According to Visual Capitalist Albemarle’s Silver Peak lithium mine only produces enough lithium to produce roughly 1,000 tonnes per year of lithium hydroxide, within a current lithium market of roughly 360,000 tonnes per annum of lithium carbonate equivalent (LCE), a term that encompasses both lithium hydroxide and carbonate used in EV batteries.
There’s no way Silver Peak can produce enough lithium to supply American needs, especially with all of the EV battery and auto production facilities planned.
Fortunately, there are other deposits in Nevada that lithium companies are racing to develop. One of them is held by Cypress Development Corp.
Cypress Development Corp (TSX.V:CYP, US:CYDVF)
Three and a half years ago Cypress began prospecting in the Clayton Valley, hoping to find a property that could support a lithium carbonate resource to compete with or possibly complement its neighbor, Albemarle’s Silver Peak Mine, whose lithium brine grades are declining. Cypress wasted no time in acquiring two land packages located in Esmeralda County: the 1,520-acre Glory property and the 2,700-acre Dean property.

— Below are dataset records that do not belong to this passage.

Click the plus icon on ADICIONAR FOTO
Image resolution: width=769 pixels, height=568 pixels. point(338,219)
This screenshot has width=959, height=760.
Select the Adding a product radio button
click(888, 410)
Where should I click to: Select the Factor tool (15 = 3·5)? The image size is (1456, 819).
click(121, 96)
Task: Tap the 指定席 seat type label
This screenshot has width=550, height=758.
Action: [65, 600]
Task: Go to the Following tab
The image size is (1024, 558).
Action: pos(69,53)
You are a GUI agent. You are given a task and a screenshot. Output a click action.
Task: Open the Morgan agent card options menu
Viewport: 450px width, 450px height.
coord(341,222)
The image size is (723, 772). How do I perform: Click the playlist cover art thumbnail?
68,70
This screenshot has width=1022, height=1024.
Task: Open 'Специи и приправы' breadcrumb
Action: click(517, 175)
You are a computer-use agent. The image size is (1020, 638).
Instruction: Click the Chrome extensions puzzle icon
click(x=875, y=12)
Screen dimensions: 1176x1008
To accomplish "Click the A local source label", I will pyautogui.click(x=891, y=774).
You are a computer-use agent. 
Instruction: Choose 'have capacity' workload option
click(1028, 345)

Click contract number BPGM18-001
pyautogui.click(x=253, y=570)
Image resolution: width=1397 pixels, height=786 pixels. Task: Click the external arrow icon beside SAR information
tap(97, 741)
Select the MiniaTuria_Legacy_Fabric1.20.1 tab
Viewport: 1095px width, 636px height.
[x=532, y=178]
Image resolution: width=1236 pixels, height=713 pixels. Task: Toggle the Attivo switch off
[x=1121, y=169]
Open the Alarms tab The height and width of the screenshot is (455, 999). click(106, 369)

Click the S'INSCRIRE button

Its Clayton Valley Lithium Project hosts an indicated resource of 3.835 million tonnes LCE (lithium carbonate equivalent) and an inferred resource of 5.126 million tonnes LCE. The project is ranked among the largest in the world.
Last year Cypress Development Corp completed the first two phases of a prefeasibility study (PFS) at its Clayton Valley Lithium Project in Nevada - confirming that lithium can be acid-leached and extracted at high recovery rates and successfully separating the lithium-rich claystone ores from the sulfuric acid leachate.
It’s a major technical problem to separate ultra-fine clay particles (<5 microns) from a leach solution. Cypress has done it, putting the company at the forefront of lithium clay projects globally.
The US now has a major source of lithium carbonate and lithium hydroxide and potentially a not-inconsiderable amount of rare earths including scandium - a highly prized metal used in aircraft components, for example.
The eagerly-awaited prefeasibility study is crucial to moving the project forward, not only for proving that the metallurgical process for separating lithium from clays is commercially viable, but demonstrating that Cypress’ costs are in line with the 2018 preliminary economic assessment (PEA).
The mine
Cypress’ vision is to build a mine with the ability to extract whatever oxides they choose, from the processing plant. The project design is based on mining 15,000 tonnes per day to produce 25,000 tonnes per year of LCE.
The end result is that through by-product credits Cypress could shave millions of dollars off of their processing costs - further enriching what we already think is looking to be a very profitable mine.
The mine would be neither a hard-rock nor a lithium brine operation, but rather, would process lithium from clays in Nevada’s Clayton Valley by leaching with sulfuric acid.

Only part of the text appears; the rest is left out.